» EXERCISE: Without leaving anything out, print every line of the data.

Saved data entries

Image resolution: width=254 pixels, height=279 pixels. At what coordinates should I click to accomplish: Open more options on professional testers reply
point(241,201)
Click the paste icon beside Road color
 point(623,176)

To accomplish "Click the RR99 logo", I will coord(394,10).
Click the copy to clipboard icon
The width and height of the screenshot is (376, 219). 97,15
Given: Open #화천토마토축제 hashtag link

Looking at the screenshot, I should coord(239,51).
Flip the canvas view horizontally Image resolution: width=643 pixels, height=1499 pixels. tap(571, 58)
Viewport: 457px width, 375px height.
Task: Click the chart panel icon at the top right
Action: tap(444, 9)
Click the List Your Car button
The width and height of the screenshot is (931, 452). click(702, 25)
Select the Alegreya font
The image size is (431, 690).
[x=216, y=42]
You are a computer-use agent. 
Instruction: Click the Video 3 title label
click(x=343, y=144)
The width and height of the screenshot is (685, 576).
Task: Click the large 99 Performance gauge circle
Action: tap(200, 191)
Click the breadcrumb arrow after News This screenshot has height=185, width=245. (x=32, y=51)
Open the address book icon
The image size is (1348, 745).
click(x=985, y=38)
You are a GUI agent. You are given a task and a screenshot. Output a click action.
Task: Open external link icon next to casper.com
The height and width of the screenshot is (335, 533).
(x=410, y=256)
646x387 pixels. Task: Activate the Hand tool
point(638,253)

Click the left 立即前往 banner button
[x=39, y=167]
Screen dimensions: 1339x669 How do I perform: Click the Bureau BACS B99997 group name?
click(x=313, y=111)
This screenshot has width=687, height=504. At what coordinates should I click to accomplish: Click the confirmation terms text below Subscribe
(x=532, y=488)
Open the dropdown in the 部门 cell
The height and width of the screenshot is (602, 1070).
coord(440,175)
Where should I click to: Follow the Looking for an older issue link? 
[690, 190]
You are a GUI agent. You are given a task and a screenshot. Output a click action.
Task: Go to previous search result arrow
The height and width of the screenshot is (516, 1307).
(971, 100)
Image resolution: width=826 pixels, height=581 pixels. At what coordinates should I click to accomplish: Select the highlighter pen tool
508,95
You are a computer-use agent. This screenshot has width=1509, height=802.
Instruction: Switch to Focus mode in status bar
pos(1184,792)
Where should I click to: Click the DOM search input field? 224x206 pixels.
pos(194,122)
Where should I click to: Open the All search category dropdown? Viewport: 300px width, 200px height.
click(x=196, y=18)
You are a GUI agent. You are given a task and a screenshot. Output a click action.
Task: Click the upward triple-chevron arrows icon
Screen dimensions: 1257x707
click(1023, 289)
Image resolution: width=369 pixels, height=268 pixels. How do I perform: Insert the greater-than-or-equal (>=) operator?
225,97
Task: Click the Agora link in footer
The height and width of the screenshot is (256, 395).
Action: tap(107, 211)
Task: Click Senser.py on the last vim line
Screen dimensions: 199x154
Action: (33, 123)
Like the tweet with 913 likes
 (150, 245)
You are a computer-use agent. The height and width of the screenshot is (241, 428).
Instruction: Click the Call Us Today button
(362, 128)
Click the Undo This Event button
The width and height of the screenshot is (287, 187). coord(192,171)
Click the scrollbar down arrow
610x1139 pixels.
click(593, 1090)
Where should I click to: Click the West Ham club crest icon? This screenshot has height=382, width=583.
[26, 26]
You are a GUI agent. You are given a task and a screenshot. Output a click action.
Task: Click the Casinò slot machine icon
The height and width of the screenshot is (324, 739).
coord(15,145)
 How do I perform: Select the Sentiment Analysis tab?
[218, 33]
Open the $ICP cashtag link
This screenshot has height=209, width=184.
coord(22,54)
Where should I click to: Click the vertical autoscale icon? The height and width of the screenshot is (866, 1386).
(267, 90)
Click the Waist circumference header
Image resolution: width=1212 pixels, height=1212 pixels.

» WRITTEN ANSWER:
Image resolution: width=254 pixels, height=279 pixels. At what coordinates should I click to accomplish: Open more options on professional testers reply
point(241,201)
Click the paste icon beside Road color
 point(623,176)

To accomplish "Click the RR99 logo", I will coord(394,10).
Click the copy to clipboard icon
The width and height of the screenshot is (376, 219). 97,15
Given: Open #화천토마토축제 hashtag link

Looking at the screenshot, I should coord(239,51).
Flip the canvas view horizontally Image resolution: width=643 pixels, height=1499 pixels. tap(571, 58)
Viewport: 457px width, 375px height.
Task: Click the chart panel icon at the top right
Action: tap(444, 9)
Click the List Your Car button
The width and height of the screenshot is (931, 452). click(702, 25)
Select the Alegreya font
The image size is (431, 690).
[x=216, y=42]
You are a computer-use agent. 
Instruction: Click the Video 3 title label
click(x=343, y=144)
The width and height of the screenshot is (685, 576).
Task: Click the large 99 Performance gauge circle
Action: tap(200, 191)
Click the breadcrumb arrow after News This screenshot has height=185, width=245. (x=32, y=51)
Open the address book icon
The image size is (1348, 745).
click(x=985, y=38)
You are a GUI agent. You are given a task and a screenshot. Output a click action.
Task: Open external link icon next to casper.com
The height and width of the screenshot is (335, 533).
(x=410, y=256)
646x387 pixels. Task: Activate the Hand tool
point(638,253)

Click the left 立即前往 banner button
[x=39, y=167]
Screen dimensions: 1339x669 How do I perform: Click the Bureau BACS B99997 group name?
click(x=313, y=111)
This screenshot has width=687, height=504. At what coordinates should I click to accomplish: Click the confirmation terms text below Subscribe
(x=532, y=488)
Open the dropdown in the 部门 cell
The height and width of the screenshot is (602, 1070).
coord(440,175)
Where should I click to: Follow the Looking for an older issue link? 
[690, 190]
You are a GUI agent. You are given a task and a screenshot. Output a click action.
Task: Go to previous search result arrow
The height and width of the screenshot is (516, 1307).
(971, 100)
Image resolution: width=826 pixels, height=581 pixels. At what coordinates should I click to accomplish: Select the highlighter pen tool
508,95
You are a computer-use agent. This screenshot has width=1509, height=802.
Instruction: Switch to Focus mode in status bar
pos(1184,792)
Where should I click to: Click the DOM search input field? 224x206 pixels.
pos(194,122)
Where should I click to: Open the All search category dropdown? Viewport: 300px width, 200px height.
click(x=196, y=18)
You are a GUI agent. You are given a task and a screenshot. Output a click action.
Task: Click the upward triple-chevron arrows icon
Screen dimensions: 1257x707
click(1023, 289)
Image resolution: width=369 pixels, height=268 pixels. How do I perform: Insert the greater-than-or-equal (>=) operator?
225,97
Task: Click the Agora link in footer
The height and width of the screenshot is (256, 395).
Action: tap(107, 211)
Task: Click Senser.py on the last vim line
Screen dimensions: 199x154
Action: (33, 123)
Like the tweet with 913 likes
 (150, 245)
You are a computer-use agent. The height and width of the screenshot is (241, 428).
Instruction: Click the Call Us Today button
(362, 128)
Click the Undo This Event button
The width and height of the screenshot is (287, 187). coord(192,171)
Click the scrollbar down arrow
610x1139 pixels.
click(593, 1090)
Where should I click to: Click the West Ham club crest icon? This screenshot has height=382, width=583.
[26, 26]
You are a GUI agent. You are given a task and a screenshot. Output a click action.
Task: Click the Casinò slot machine icon
The height and width of the screenshot is (324, 739).
coord(15,145)
 How do I perform: Select the Sentiment Analysis tab?
[218, 33]
Open the $ICP cashtag link
This screenshot has height=209, width=184.
coord(22,54)
Where should I click to: Click the vertical autoscale icon? The height and width of the screenshot is (866, 1386).
(267, 90)
Click the Waist circumference header
Image resolution: width=1212 pixels, height=1212 pixels.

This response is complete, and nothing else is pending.